The Portable Museum Vol 1 featuring Ortuño, Morábito, Bisama, Vila-Matas – A Review

The Portable Museum Vol 1
Featuring Antonio Ortuño, Fabio Morábito, Alvaro Bisama, Enrique Vila-Matas
Ox and Pigeon, 2013

Ox and Pigeon is a small press dedicated to publishing international literature in translation. So far they have brought out two e-books with short stories from the Spanish. In this volume they have short stories from Antonio Ortuño, Fabio Morábito, Alvaro Bisama, and Enrique Vila-Matas. Vila-Matas is the most famous on the list with several books already translated into English. I have read one of Fabio Morábito’s books (review here) and enjoyed it and was looking forward to reading his story. From all the criticism I’ve read his style is always heralded as very clean and pure. Antonio Ortuño and Alvaro Bisama I was unfamiliar with. The stories are varied, from the fantastical to the more meta, all revolving around the theme of relationships.

From the start the authors show a willingness to expand the idea of a relationship. In The Japanese Garden, Antonio Ortuño writes of a man whose father hires him a prostitute when he is 9 years old. From there his life is consumed by the thought of the prostitute and into adulthood. The story, though, is not a warning about the dangers of such an early encounter, but a study in eccentric longing. While one might suggest his longing is damaged goods, there is a humor to the story that suggests that while he is wasting his time and money pursuing her, the kind of attachment he has is just as normal as a man might have for a long lost love that was not a prostitute.
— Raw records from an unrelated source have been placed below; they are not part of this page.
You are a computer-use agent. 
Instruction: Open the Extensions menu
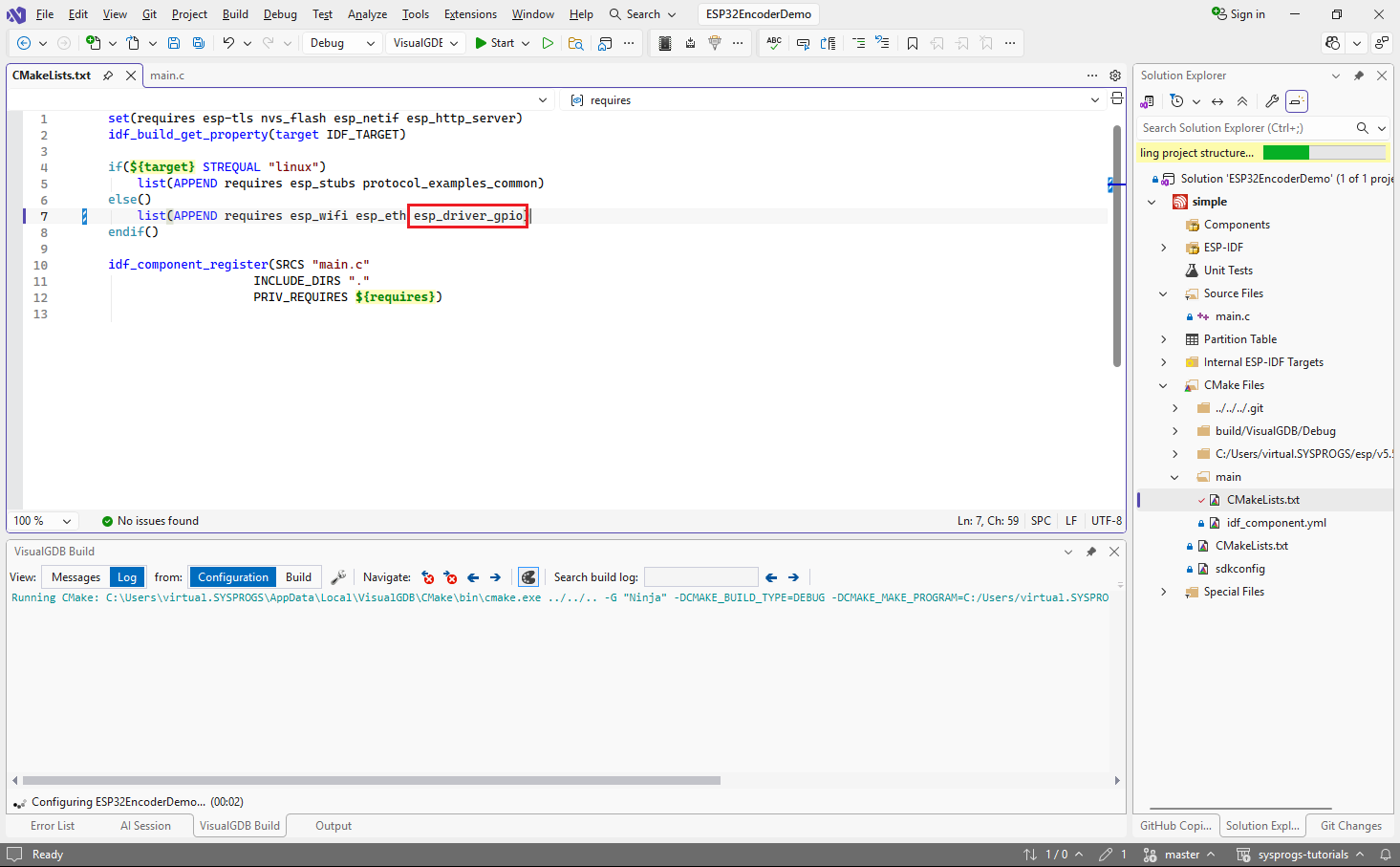click(x=470, y=14)
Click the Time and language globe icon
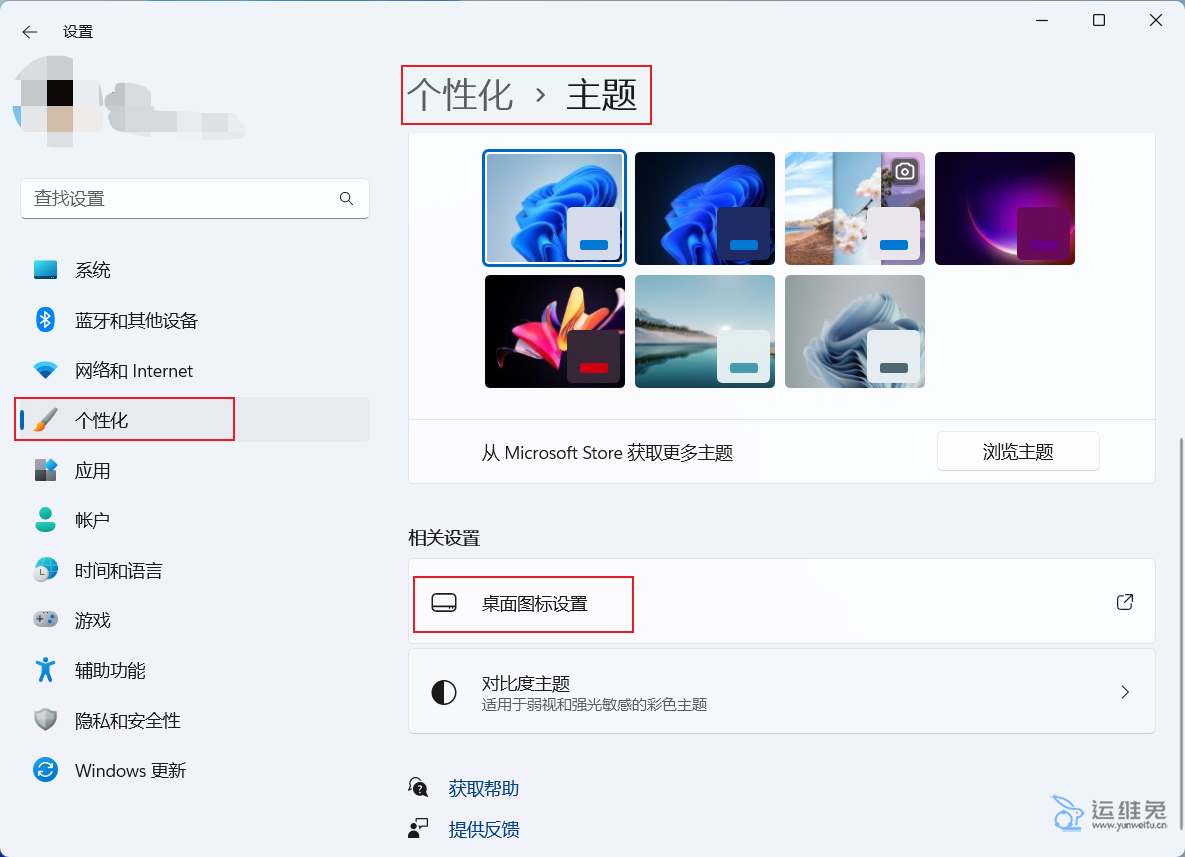Screen dimensions: 1185x857 [x=46, y=570]
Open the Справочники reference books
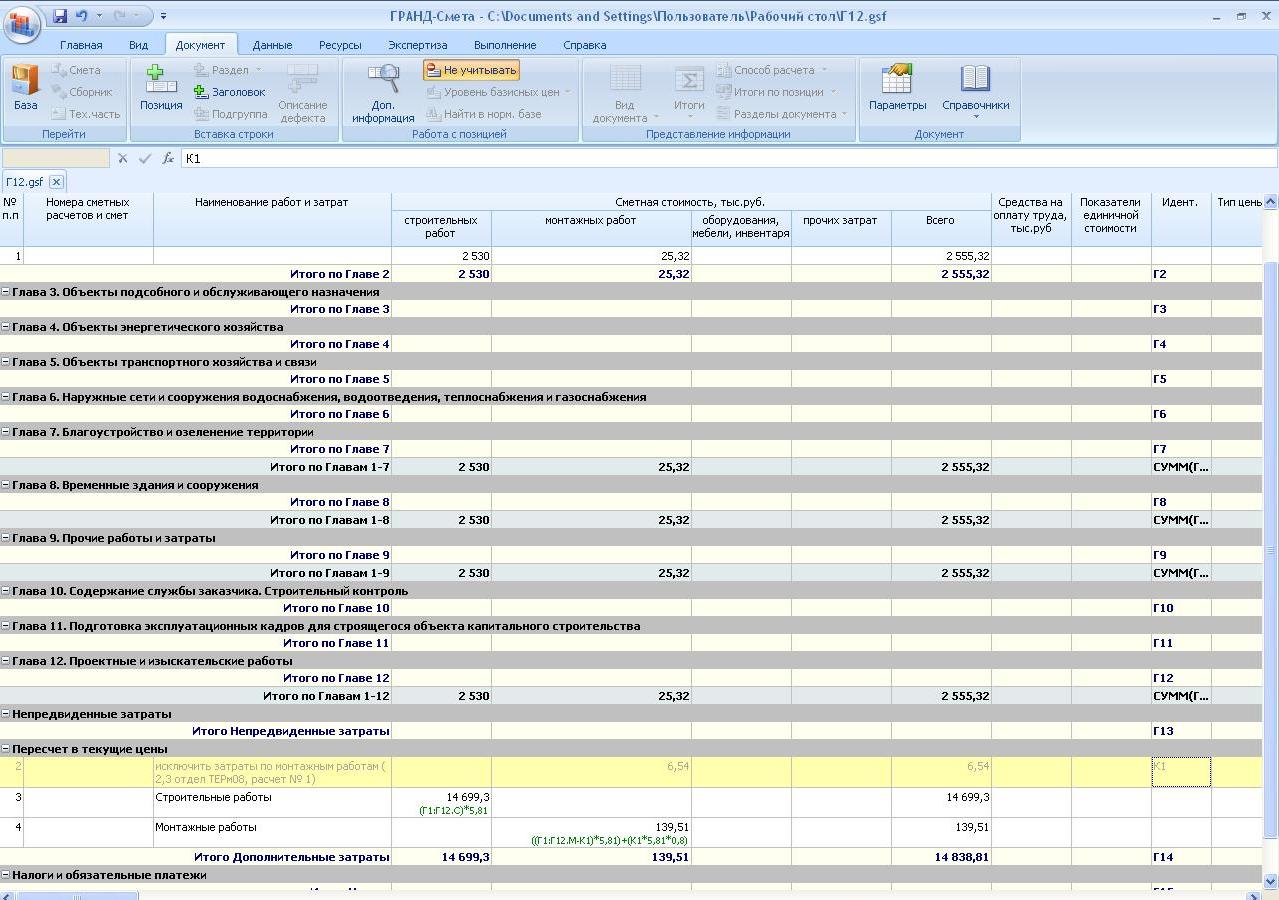This screenshot has width=1279, height=900. (x=975, y=88)
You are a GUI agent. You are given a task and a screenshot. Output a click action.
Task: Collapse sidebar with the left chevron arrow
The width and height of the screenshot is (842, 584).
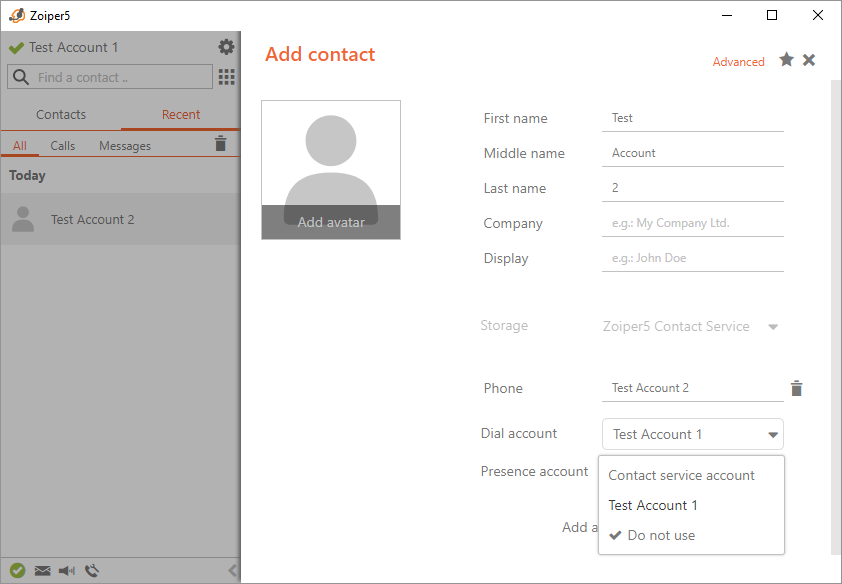point(233,571)
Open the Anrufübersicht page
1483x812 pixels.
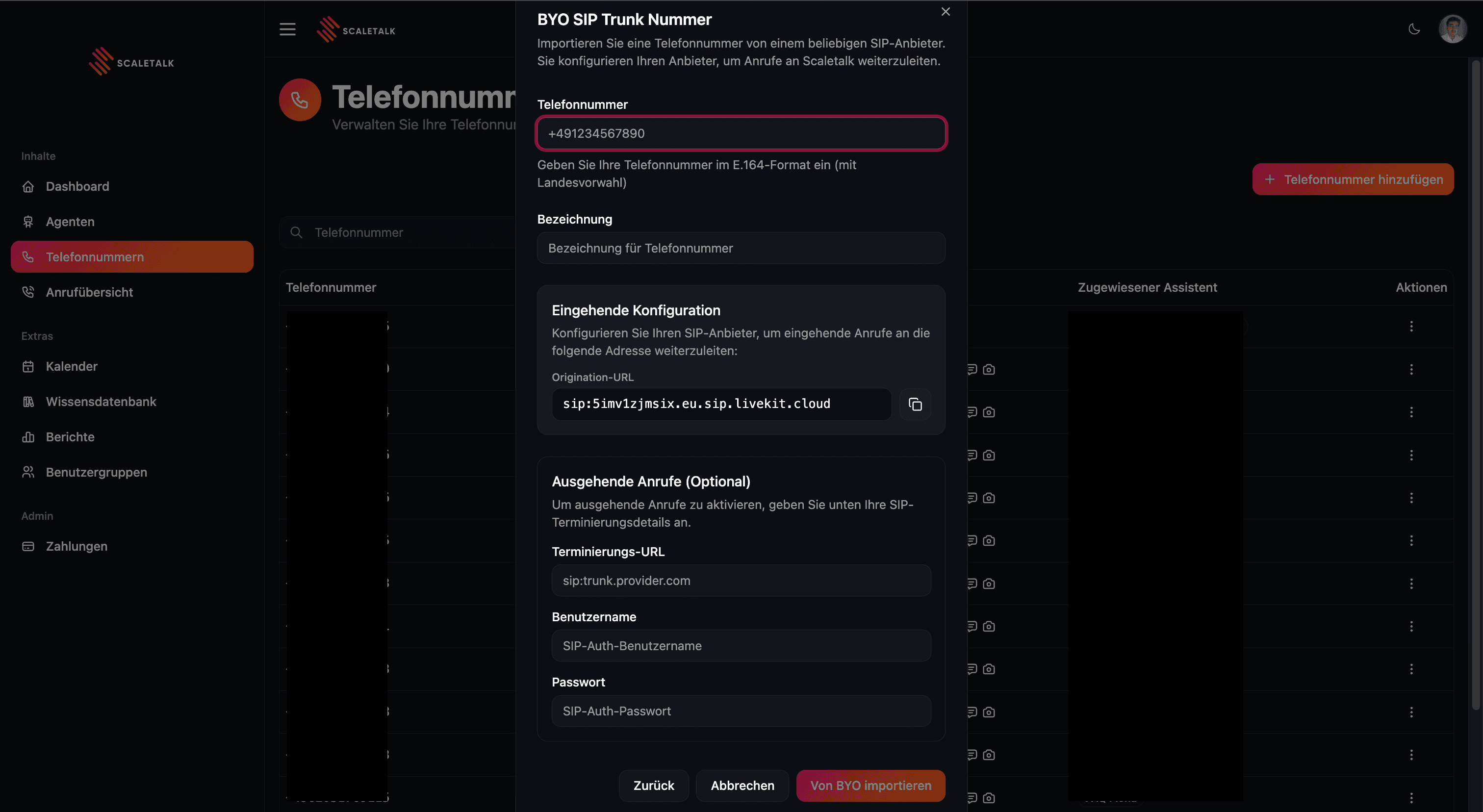(x=89, y=292)
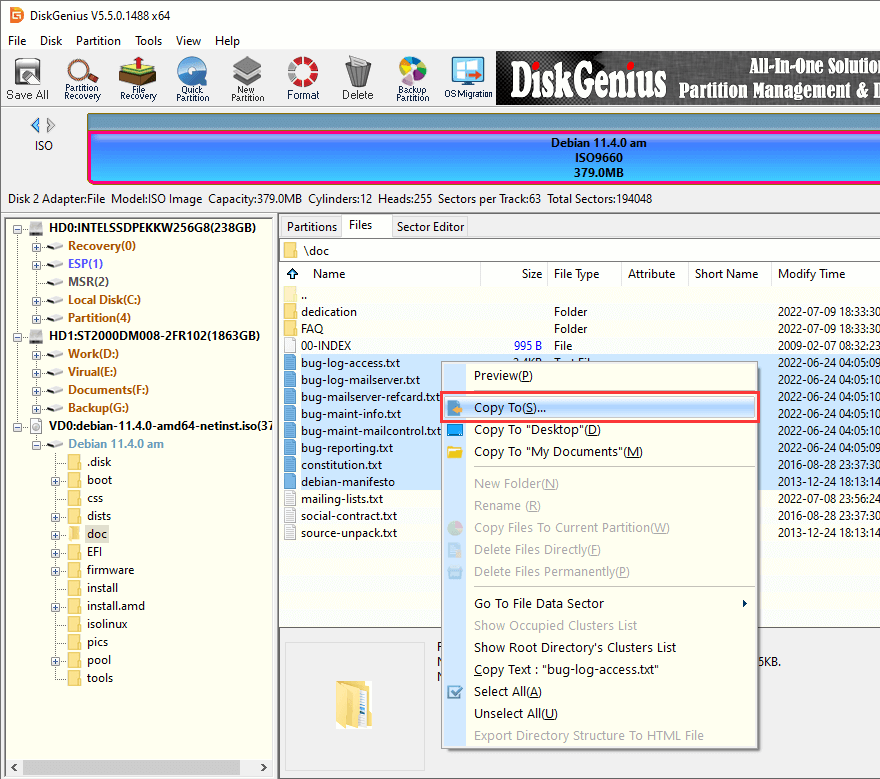The image size is (880, 779).
Task: Launch the File Recovery tool
Action: pyautogui.click(x=138, y=78)
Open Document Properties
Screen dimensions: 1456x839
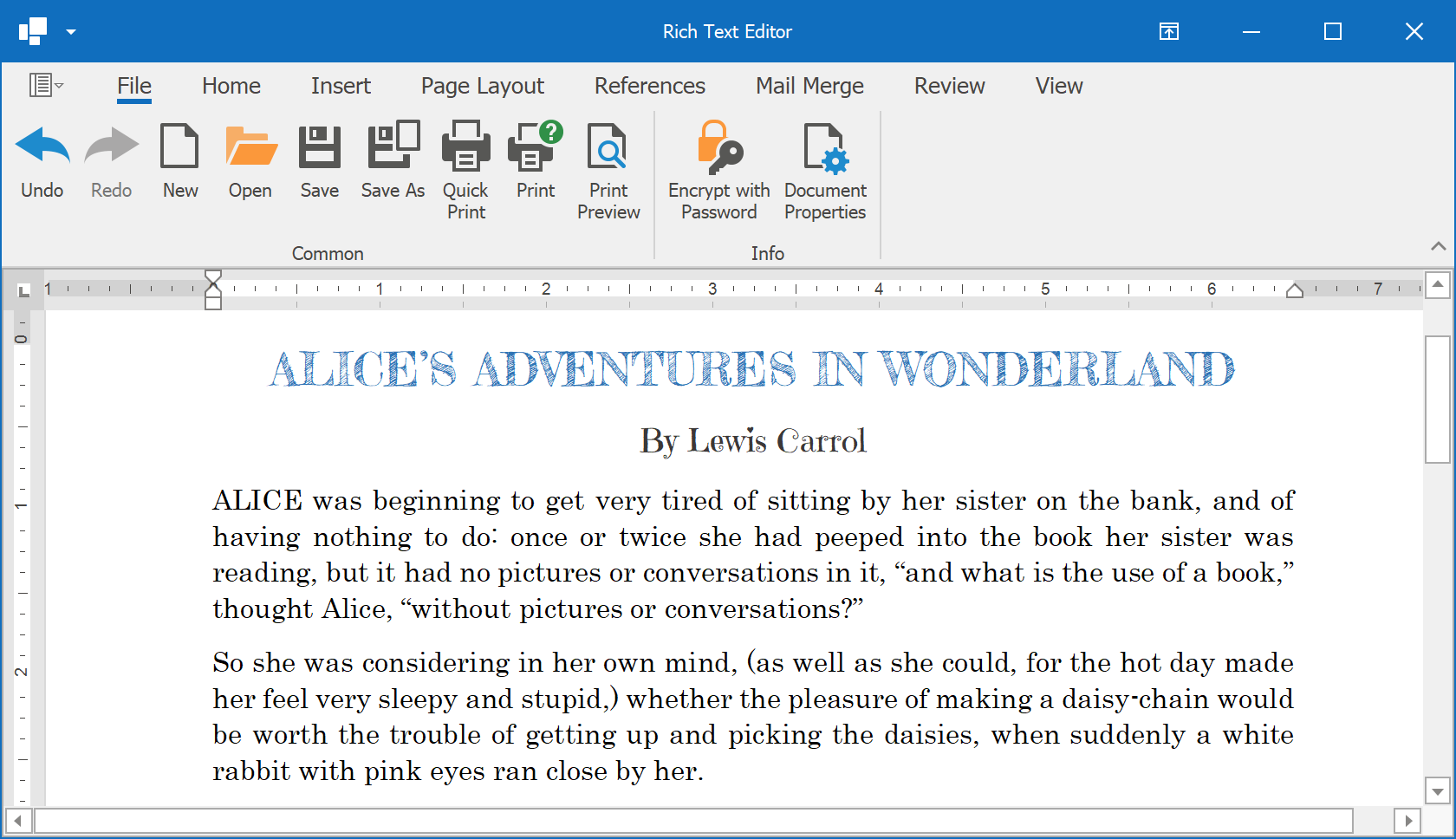tap(825, 146)
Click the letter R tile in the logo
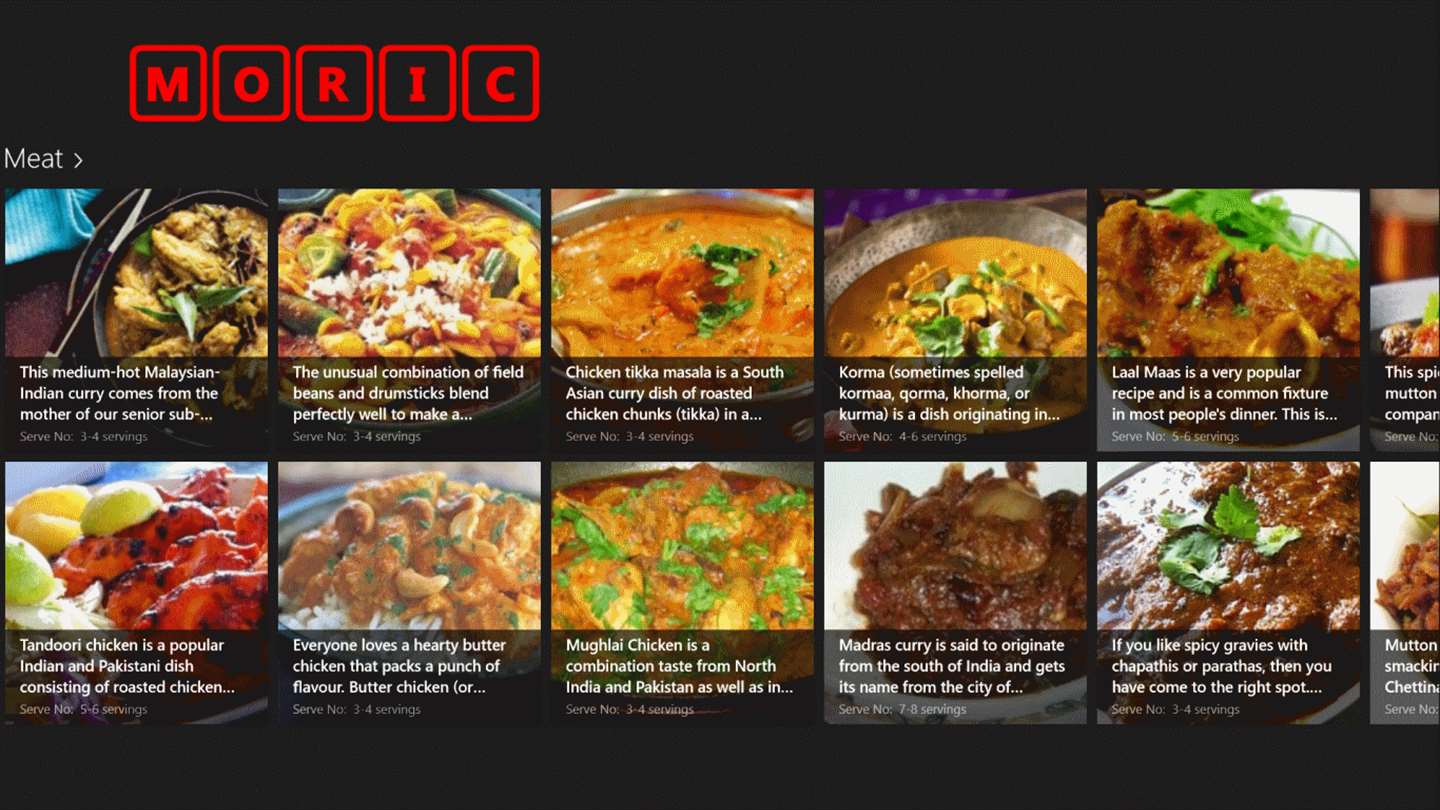The width and height of the screenshot is (1440, 810). (334, 83)
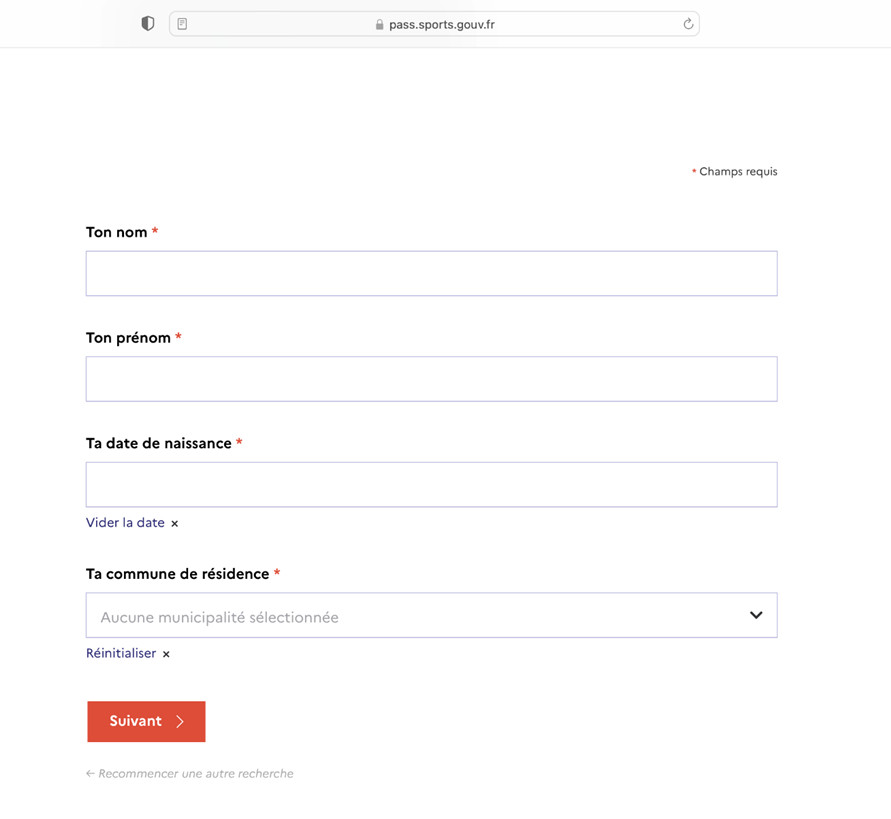Open the Safari privacy report shield icon
Viewport: 891px width, 819px height.
[x=148, y=24]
Fabio Morábito’s story The Mothers (download the pdf) is a fantastical piece that depicts “the mothers” as a creatures who take to the trees at the beginning of June and become a type of plague, threatening the inhabitants of the town. They spend their time capturing men and doing as they wish for the month. When the mothers have spent their energies laying fruit in the trees they return to their homes where their families, exhausted, their work done. It is a fascinating renvisioning of procreation that shows the dynamics that underlie those of reality. The mothers are at once needed, both in the home and for the creation of the fruits, but also a bother that one must put up with. It is dark cometary and Morábito’s story is the strangest of the four.

Alvaro Bisama’s Nazi Girl is the most transgressive of the bunch. Narrated by a Chilean woman who was raised by parents who were Hitler fanatics, and who were also Catholic supporters of Pinochet. Bisama creates a world in which the martial aesthetics of Nazi Germany, in part personified by the eroticism that can be found in the likes of Leni Riefenstahl, become an intoxicating mix of sex and domination. It is a disturbing image and at first look the transgression looks like glorification, but Bisama is criticizing the glorification of dictatorships and the objectification of power that comes with it. It is a delicate balance to try and avoid glorying Hitler. I think Bisama has succeed.

Finally, Enrique Vila-Matas’ story about a man caught in a love triangle is interesting not so much for the triangle, but the way the story is told. All through the story the narrator has to battle with her grandmother over the veracity of her story. It is an interesting approach to story telling that I think is, from what I’ve read, an window into his style in general.

All the stories in the collection very good and highlight interesting work. Of the authors in the collection, I’m most interested to see what some of Bisama’s other work is like.


FTC Notice: The publisher gave me the book. I thank them for that.